By raising the standards for data management and protection (and creating a host of new fines for those who fail to comply), the EU is empowering consumers to take back control of their data and looking to decrease the number of data breaches. In a recent TED Talk, Susan Etligner of Alitmer Group, got to the heart of GDPR:
“GDPR is about rebuilding trust”, says Etlinger. “The erosion of trust in institutions is a key driver of data compliance regulations. GDPR is about rebuilding trust with your customers; it should not be viewed [merely] as a compliance exercise.”
We trust corporations and government agencies with our personal data daily: banks (financial data, DOB, SS#), insurance companies and healthcare providers (private health records, DOB, SS#, prescription information, and other PII), our life stories, location, and complete digital identities are handed over to social media, consumer apps that require our financial information for transactions (Starbucks, Venmo, etc.), our locations and routines (GPS, Google Maps, FitBit) and not to mention all the third parties these organizations employ to organize, analyze, and optimize said data.
The complexity of an enterpise’s ecosystem often undermines the intent for customer data protection. Limited IT budgets and unchecked third parties often result in misaligned objectives, incomplete security activities, and holes in data protection and security. If organizations want to be trusted by their customers, they must review and prioritize the critical information and data assets they hold, and identify how that sensitive information is being used across the business, for the good of the customer and their bottom line.
The Value of Data Loyalty
“Trusted companies approved to hold your data win,” says Dr. Alea Fairchild, a Research Fellow at The Constantia Institute. Take Google, for example, one of the most profitable companies in the world that we trust on a daily basis. What do they sell? At the core of their business, they collect your data and sell it to advertisers who can use your data to do a better job of targeting you with more relevant ads and create more pertinent content-driven experiences.
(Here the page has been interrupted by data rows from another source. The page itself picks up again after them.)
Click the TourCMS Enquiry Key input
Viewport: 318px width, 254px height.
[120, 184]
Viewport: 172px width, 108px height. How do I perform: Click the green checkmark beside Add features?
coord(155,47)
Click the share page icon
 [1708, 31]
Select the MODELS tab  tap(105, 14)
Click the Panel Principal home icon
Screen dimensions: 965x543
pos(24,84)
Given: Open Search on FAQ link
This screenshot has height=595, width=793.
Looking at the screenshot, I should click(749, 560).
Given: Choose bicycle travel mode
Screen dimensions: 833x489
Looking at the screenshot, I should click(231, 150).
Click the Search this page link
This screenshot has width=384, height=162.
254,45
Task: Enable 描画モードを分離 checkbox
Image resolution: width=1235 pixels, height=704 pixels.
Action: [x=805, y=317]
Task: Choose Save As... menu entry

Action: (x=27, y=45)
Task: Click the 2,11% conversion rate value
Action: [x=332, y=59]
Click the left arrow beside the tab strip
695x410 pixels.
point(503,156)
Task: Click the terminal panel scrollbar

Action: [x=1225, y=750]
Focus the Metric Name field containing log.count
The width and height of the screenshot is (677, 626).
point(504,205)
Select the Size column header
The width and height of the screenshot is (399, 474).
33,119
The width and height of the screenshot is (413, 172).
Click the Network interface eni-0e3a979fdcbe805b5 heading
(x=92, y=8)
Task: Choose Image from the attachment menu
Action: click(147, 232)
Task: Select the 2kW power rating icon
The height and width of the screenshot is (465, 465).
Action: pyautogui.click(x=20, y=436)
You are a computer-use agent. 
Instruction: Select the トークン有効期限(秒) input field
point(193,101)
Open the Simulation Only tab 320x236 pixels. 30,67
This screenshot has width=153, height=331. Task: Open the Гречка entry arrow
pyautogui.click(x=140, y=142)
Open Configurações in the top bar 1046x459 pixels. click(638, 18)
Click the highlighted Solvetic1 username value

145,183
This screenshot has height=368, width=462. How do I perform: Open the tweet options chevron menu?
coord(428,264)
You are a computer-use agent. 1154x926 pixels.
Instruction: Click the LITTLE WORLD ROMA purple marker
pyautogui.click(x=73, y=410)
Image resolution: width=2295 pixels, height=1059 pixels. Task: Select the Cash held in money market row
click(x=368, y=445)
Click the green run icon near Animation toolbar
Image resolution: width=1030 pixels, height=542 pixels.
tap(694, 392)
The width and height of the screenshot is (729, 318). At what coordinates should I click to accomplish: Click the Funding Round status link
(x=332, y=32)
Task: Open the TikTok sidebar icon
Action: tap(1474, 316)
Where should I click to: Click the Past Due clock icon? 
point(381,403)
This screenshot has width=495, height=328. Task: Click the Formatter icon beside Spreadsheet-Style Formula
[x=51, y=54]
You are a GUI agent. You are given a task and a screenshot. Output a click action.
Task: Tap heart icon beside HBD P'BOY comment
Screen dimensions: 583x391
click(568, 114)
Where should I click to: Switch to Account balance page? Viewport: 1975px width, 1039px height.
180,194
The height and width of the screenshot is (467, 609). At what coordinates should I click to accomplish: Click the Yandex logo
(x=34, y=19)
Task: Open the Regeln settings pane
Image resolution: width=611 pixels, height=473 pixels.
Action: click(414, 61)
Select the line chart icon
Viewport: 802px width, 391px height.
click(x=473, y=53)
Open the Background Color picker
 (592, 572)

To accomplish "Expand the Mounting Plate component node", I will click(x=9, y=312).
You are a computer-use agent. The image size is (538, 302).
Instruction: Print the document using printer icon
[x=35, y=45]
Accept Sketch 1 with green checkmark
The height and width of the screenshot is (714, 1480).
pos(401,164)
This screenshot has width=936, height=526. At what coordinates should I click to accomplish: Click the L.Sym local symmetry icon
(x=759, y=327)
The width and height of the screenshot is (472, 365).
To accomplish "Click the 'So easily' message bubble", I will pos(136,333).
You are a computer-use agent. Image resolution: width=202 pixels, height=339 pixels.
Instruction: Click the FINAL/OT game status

Amazon, likewise, has thrived in ecommerce precisely because of the treasure trove of data it collects on every purchase you’ve ever made with them.
Companies that are transparent about the information they gather, give customers control of their personal data, and offer fair value in return for it will be trusted and will earn ongoing and even expanded access.
Meanwhile, when we see organizations attempt to conceal how they use personal data, allowing outsourced and third party companies uncontrolled access while failing to offer value for it, problems ensue. When the news becomes public, it can send company shares yo-yoing (e.g. – Facebook and Cambridge Analytica), and these companies stand to lose customers’ consideration – and their business.
A coordinated approach between data and loyalty can deliver improved customer experiences by relating to customers as individuals, leading to longer, more profitable relationships. Analysts agree the trend is likely to continue into the foreseeable future.
Preserve Customer Data with Access Control
A key theme within the GDPR is the control of who has access to digital assets that are covered by the update. As the CEO of Axiomatics, I believe one way a business can take charge of their access control is by employing dynamic authorization.
Dynamic authorization brings context awareness to the way data is shared, giving data access to the right people, at the right time, from the right location and device, while denying access to those who don’t need it (based on role, location, time of day, device, etc.).
Dynamic authorization can do more than just protect who receives access to sensitive data. In a GDPR context, dynamic authorization supports the establishment of intimate trusted customer relationships by balancing privacy protection, risk management and security practices. This can further solve a variety of GDPR requirements.
GDPR is positioned to become a 2018 industry standard in the US shortly after it takes hold in Europe. Don’t be blindsided in June of 2018 when your customers expect to take ownership of the data you collect on them.